Exercise ::
Copy verbatim the material from its first line to the line that holds "Given: Expand the 克隆/下载 dropdown button", including that line.

Information given ::
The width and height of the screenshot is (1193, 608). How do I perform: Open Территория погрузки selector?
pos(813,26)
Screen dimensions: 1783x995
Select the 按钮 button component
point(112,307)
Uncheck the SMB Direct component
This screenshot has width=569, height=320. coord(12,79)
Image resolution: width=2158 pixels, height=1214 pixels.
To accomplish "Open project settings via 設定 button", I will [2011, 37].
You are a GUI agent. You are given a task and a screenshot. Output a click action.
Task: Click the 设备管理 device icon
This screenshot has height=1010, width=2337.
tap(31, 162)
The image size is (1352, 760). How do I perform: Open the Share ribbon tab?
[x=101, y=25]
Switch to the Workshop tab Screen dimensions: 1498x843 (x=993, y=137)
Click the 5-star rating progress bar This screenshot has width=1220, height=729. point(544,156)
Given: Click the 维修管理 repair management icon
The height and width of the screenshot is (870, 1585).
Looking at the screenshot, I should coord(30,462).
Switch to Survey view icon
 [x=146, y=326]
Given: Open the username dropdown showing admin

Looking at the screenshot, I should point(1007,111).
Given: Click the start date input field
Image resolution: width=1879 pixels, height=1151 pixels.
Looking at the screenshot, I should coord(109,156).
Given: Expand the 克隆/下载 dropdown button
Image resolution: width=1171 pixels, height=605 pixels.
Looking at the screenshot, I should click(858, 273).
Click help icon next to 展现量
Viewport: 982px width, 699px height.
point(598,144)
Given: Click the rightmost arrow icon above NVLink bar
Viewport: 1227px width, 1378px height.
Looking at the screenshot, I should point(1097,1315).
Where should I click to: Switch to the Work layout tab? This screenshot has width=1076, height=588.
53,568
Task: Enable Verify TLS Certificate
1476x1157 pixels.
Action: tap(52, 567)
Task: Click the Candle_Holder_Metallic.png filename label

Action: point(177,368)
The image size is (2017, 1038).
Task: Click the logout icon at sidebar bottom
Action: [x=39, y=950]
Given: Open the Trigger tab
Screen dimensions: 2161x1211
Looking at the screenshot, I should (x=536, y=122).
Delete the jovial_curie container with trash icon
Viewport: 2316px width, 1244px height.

Written answer ::
The width and height of the screenshot is (1193, 608). How do I perform: Open Территория погрузки selector?
pos(813,26)
Screen dimensions: 1783x995
Select the 按钮 button component
point(112,307)
Uncheck the SMB Direct component
This screenshot has width=569, height=320. coord(12,79)
Image resolution: width=2158 pixels, height=1214 pixels.
To accomplish "Open project settings via 設定 button", I will [2011, 37].
You are a GUI agent. You are given a task and a screenshot. Output a click action.
Task: Click the 设备管理 device icon
This screenshot has height=1010, width=2337.
tap(31, 162)
The image size is (1352, 760). How do I perform: Open the Share ribbon tab?
[x=101, y=25]
Switch to the Workshop tab Screen dimensions: 1498x843 (x=993, y=137)
Click the 5-star rating progress bar This screenshot has width=1220, height=729. point(544,156)
Given: Click the 维修管理 repair management icon
The height and width of the screenshot is (870, 1585).
Looking at the screenshot, I should coord(30,462).
Switch to Survey view icon
 [x=146, y=326]
Given: Open the username dropdown showing admin

Looking at the screenshot, I should point(1007,111).
Given: Click the start date input field
Image resolution: width=1879 pixels, height=1151 pixels.
Looking at the screenshot, I should coord(109,156).
Given: Expand the 克隆/下载 dropdown button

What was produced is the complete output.